What you need to do
Which of the lines in the data below contain the string "agent"? Copy each of them.

··· Provided data ···

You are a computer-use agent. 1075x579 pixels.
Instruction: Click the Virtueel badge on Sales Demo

···
··· Provided data ···

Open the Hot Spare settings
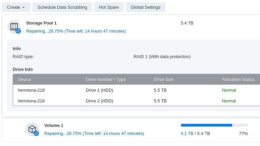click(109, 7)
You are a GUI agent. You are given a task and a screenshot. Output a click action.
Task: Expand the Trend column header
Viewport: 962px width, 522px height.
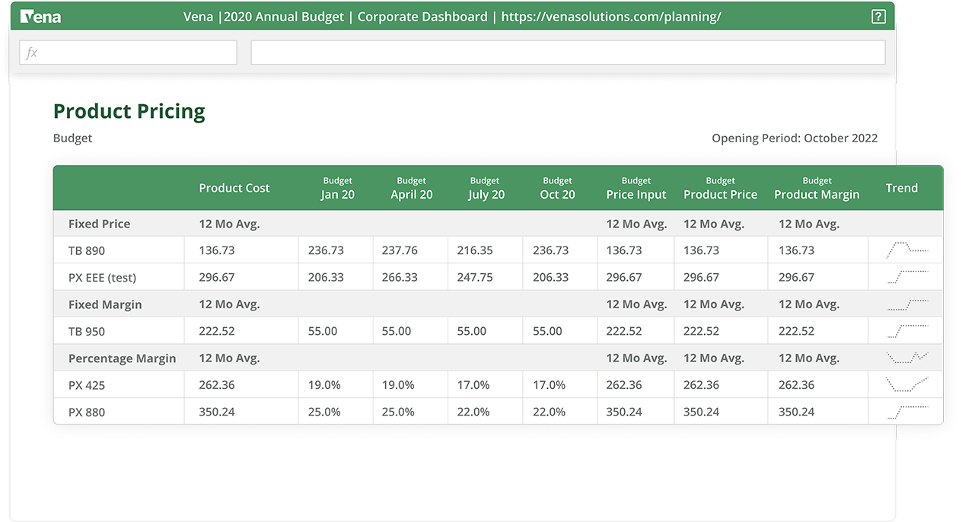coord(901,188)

···

Written response
You are a computer-use agent. 1075x579 pixels.
You are a GUI agent. You are given a task and a screenshot. Output a click action.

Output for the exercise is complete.